WRITTEN EXERCISE A: Could you reproduce the Quaker passages word for word, starting at "40 They fail" and ending at "of daily life."?
WRITTEN EXERCISE B: Can you condense the paragraph of the Quaker passages that begins "And one day being under a strong exercise of spirit" into a short bulleted list that keeps its main facts?
WRITTEN EXERCISE C: What comes next in the Quaker passages? Continue them from the end of their final sentence.

EXCERPT TO READ:
■ ■ ■ ■ ■
36 My prison shall be my grave before I will budge a jot; for I owe my conscience to no mortal man; I have no need to fear, God will make amends for all.

william penn, 1668

37 The Cross of Christ … truly overcomes the world, and leads a life of purity in the face of its allurements; they that bear it are not thus chained up, for fear they should bite; nor locked up, lest they should be stole away; no, they receive power from Christ their Captain, to resist the evil, and do that which is good in the sight of God; to despise the world, and love its reproach above its praise; and not only not to offend others, but love those that offend them. … True godliness don’t turn men out of the world, but enables them to live better in it, and excites their endeavors to mend it; not hide their candle under a bushel, but set it upon a table in a candlestick.

william penn, 1682

38 Men may tire themselves in a labyrinth of search, and talk of God: but if we would know him indeed, it must be from the impressions we receive of him; and the softer our hearts are, the deeper and livelier those will be upon us.

william penn, 1692

39 And one day being under a strong exercise of spirit, I stood up and said some words in a meeting, but not keeping close to the divine opening, I said more than was required of me; and being soon sensible of my error, I was afflicted in mind some weeks without any light or comfort, even to that degree that I could take satisfaction in nothing. I remembered God and was troubled, and in the depths of my distress he had pity upon me and sent the Comforter. I then felt forgiveness for my offense, and my mind became calm and quiet, being truly thankful to my gracious Redeemer for his mercies. And after this, feeling the spring of divine love opened and a concern to speak, I said a few words in a meeting, in which I found peace. This I believe was about six weeks from the first time, and as I was thus humbled and disciplined under the cross, my understanding became more strengthened to distinguish the language of the pure Spirit which inwardly moves upon the heart and taught [me] to wait in silence sometimes many weeks together, until I felt that rise which prepares the creature to stand like a trumpet through which the Lord speaks to his flock.

john woolman, 1740

40 They fail to read clearly the signs of the times who do not see that the hour is coming when, under the searching eye of philosophy and the terrible analysis of science, the letter and the outward evidence will not altogether avail us; when the surest dependence must be on the light of Christ within, disclosing the law and the prophets in our own souls, and confirming the truth of outward Scripture by inward experience.

john greenleaf whittier, 1870

41 We who are members of the Society of Friends have little to fall back on except as our experience with truth. We cannot resort to ritual or creed or ecclesiastical decisions for guidance. We must find our way by seeing the hand of God at work in the weaving of the fabric of daily life.

clarence e. pickett

42 There is a need in us to be controlled, to receive, to worship, and adore. If our service is to be real it is that we have received something in worship and pass it on; we do not imitate, we express the Spirit in us. To live by the rule is one of the most disastrous things we can do. If you try deliberately to be loving and kind because you think you should imitate, you put on something from the outside; you waste your life; and worse— you do great damage. If you live in the Spirit you live from the center within you. In worship we search for the Center in ourselves and in one another,“ from whence cometh our help.”

pacific yearly meeting, 1954

43 The concern arises as a revelation to an individual that there is a painful discrepancy between existing social conditions and what God wills for society and that this discrepancy is not being adequately dealt with. The next step is the determination of the individual to do something about it— not because he is particularly well fitted to tackle the problem, but simply because no one else seems to be doing it.
■ ■ ■ ■ ■
LISTED ENTRIES:
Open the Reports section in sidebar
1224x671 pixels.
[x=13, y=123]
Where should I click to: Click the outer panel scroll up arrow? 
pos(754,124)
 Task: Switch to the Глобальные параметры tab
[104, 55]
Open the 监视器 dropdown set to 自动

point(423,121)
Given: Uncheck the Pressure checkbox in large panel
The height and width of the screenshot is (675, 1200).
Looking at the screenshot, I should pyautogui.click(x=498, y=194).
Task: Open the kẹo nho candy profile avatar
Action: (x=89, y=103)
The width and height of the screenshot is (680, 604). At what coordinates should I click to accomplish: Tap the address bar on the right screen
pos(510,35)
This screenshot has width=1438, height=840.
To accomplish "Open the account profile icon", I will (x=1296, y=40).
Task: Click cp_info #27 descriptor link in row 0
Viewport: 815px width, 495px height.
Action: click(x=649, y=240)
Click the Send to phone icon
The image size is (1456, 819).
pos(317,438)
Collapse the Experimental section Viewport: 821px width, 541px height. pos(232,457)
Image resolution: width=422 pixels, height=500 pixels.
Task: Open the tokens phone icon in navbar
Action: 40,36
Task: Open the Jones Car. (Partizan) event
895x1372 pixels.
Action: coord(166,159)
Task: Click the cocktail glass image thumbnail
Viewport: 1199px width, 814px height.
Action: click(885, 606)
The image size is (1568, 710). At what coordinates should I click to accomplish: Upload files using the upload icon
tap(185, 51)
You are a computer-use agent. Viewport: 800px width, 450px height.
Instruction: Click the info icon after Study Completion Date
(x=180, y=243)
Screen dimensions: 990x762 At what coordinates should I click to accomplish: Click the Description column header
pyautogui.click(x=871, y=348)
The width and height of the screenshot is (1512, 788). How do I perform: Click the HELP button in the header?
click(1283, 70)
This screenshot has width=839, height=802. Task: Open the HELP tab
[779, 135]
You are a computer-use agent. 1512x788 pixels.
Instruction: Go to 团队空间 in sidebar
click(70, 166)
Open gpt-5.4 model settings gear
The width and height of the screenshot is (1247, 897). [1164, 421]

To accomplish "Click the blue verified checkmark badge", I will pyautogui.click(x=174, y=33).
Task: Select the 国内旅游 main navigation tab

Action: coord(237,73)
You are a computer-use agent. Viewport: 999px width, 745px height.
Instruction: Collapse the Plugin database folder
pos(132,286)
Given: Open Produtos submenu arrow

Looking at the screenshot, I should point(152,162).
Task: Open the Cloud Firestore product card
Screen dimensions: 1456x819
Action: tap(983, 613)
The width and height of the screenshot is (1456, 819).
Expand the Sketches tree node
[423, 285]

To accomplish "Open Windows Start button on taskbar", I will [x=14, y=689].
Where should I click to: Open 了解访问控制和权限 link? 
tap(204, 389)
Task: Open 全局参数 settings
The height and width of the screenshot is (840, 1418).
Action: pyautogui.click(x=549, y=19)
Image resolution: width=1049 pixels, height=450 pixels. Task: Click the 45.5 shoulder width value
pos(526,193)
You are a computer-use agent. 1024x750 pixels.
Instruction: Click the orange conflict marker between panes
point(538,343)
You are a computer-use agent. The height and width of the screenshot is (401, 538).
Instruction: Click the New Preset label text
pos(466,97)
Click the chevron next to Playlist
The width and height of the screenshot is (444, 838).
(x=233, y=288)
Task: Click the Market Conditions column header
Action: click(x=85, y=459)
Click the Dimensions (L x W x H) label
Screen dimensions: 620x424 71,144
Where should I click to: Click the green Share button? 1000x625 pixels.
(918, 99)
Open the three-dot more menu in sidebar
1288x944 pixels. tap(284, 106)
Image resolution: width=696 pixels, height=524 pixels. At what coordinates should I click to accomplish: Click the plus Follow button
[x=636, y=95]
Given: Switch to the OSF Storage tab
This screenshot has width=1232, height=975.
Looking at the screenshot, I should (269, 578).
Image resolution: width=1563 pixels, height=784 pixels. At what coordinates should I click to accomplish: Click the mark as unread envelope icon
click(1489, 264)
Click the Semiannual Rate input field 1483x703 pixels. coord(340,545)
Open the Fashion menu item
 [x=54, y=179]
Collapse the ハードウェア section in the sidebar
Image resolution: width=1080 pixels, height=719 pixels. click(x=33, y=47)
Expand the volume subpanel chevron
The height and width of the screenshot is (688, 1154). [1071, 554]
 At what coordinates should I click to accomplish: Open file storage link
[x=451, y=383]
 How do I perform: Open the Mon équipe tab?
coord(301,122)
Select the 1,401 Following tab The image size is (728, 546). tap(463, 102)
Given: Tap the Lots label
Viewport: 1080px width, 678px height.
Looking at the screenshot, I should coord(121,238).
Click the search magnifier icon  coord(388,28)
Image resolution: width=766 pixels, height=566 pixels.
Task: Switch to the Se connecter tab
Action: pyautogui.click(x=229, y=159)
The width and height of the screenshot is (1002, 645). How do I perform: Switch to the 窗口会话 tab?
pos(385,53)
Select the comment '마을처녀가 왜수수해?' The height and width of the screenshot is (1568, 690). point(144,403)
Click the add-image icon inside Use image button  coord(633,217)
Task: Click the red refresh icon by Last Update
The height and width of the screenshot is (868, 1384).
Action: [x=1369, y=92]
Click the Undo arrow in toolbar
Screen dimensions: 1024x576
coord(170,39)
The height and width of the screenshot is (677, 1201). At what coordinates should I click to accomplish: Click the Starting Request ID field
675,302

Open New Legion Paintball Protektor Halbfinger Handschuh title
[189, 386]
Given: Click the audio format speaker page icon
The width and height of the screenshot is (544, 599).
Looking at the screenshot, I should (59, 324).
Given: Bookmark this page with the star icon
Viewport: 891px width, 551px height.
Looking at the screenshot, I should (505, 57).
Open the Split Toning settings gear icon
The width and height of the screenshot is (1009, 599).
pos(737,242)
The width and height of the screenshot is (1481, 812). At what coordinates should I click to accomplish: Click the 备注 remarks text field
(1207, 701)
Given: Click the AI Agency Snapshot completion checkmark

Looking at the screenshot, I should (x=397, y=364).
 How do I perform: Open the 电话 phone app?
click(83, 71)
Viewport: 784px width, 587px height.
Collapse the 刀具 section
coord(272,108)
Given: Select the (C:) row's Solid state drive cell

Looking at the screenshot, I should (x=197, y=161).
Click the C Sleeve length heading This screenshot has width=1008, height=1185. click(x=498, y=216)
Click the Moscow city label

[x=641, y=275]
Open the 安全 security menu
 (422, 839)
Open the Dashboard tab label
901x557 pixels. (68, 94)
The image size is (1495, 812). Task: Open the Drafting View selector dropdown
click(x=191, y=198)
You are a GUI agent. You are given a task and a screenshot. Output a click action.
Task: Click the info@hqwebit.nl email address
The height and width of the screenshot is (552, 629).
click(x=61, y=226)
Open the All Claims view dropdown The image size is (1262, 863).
■ ■ ■ ■ ■
EXERCISE ANSWER A:
40 They fail to read clearly the signs of the times who do not see that the hour is coming when, under the searching eye of philosophy and the terrible analysis of science, the letter and the outward evidence will not altogether avail us; when the surest dependence must be on the light of Christ within, disclosing the law and the prophets in our own souls, and confirming the truth of outward Scripture by inward experience.

john greenleaf whittier, 1870

41 We who are members of the Society of Friends have little to fall back on except as our experience with truth. We cannot resort to ritual or creed or ecclesiastical decisions for guidance. We must find our way by seeing the hand of God at work in the weaving of the fabric of daily life.

EXERCISE ANSWER B:
- Under strong feeling, the writer spoke in a meeting but, not keeping close to the divine opening, said more than was required.
- Aware of the error, the writer was afflicted for some weeks, without light or comfort.
- In that distress, God had pity and sent the Comforter. The writer felt forgiven, calm and thankful.
- About six weeks after the first time, moved by divine love and a concern to speak, the writer said a few words in a meeting and found peace.
- Humbled and disciplined under the cross, the writer learned to distinguish the language of the pure Spirit. The writer also learned to wait in silence, sometimes for many weeks, until the Lord's prompting came.

EXERCISE ANSWER C:
dorothy h. hutchinson, 1961

44 The character of Jesus Christ, the tone of his voice over the centuries, so to speak, has made a tremendous appeal to me. I think it very likely that a great deal of legend has gathered round the story of his life; and yet many of his sayings ring so true today that they — to use an oldfashioned Quaker phrase — they speak to my condition. I rejected a good deal of my religious upbringing during the process of thinking for myself in my teens and later; I found it impossible to accept as true much that I had been told I must believe about Jesus; but thinking for myself brought me closer to Jesus, for he had the simplicity of approach that I wanted. He didn’t just talk about God, he talked with God; and he taught his friends to do the same.

kathleen lonsdale, 1962

45 Lift us above frustration with our lack of quick solutions to social and political problems.Move us so that our actions may be clear and wise. Let us not despair of mankind and surely not of each other. May we be open always to the leading of the Holy Spirit.

pacific yearly meeting, 1965

46 Whenever we are driven into the depths of our own being, or seek them of our own will, we are faced by a tremendous contrast. On the one side we recognize the pathetic littleness of our ephemeral existence, with no point or meaning in itself. On the other side, in the depth, there is something eternal and infinite in which our existence, and indeed all existence, is grounded. This experience of the depths of existence fills us with a sense both of reverence and of responsibility, which gives even to our finite lives a meaning and a power which they do not possess in themselves. This, I am assured, is our human experience of God.

john macmurray, 1967

47 The inward experience must be checked by accordance with the mind of Christ, the fruits of the Spirit, the character of that willed caring which in the New Testament is called Love.… if God is known in measure by every person, our knowledge of him will be largely gained through the experience of others who reverently and humbly seek him. In the last resort we must be guided by our own conscientiously held conviction — but it is in the last resort. First, we must seek carefully and prayerfully through the insights of others, both in the past and among our contemporaries, and only in the light of this search do we come to our own affirmation.

l. hugh doncaster, 1972

48 To be without ordained clergy is not to be without either leadership or ministry. The gifts of the Spirit include both. For us, calls to particular ministries are usually for a limited period of time, and these gifts pertain to the task rather than the person. In one lifetime a person may be called to a number of ministries, each with its own charism.

london yearly meeting, to lima with love, 1987

49 In 1657, George Fox counseled Friends not to travel and prophesy as a way of life but, once their message had been delivered, to go home, stay home, and lead a sanctified life ‘in the flesh.’ … The fact that prophetic preaching was a transient experience and not a permanent office or lifestyle meant that all Quakers, men and women, had to integrate moments of being ‘in the power’ with other aspects of their social and personal existence ‘in the body.’

phyllis mack, 1992

50 A Quaker social concern seems characteristically to arise in a sensitive individual or very small group — often decades before it grips the Society of Friends as a whole and as much as a century or more before it appeals to the secular world. … Good enduringly practiced must overcome evil.

stephen cary, 1997

51 Our commitment is to notice the stirrings within ourselves and to let them carry us to new levels of expression and service.

paul niebanck, 1981

52 One of my final observations … has to be about the extraordinary ordinariness of many of these women. They wanted their mundane daily lives to be impregnated with the experience of the Spirit and its fruits of love and peace and harmony. They went out into the streets, faced physical abuse and cried their message over baying opposition, then they went home to check the household accounts and feed and comfort their children. They foresaw the millennium, wrote letters to the King and served beef and beer at supper.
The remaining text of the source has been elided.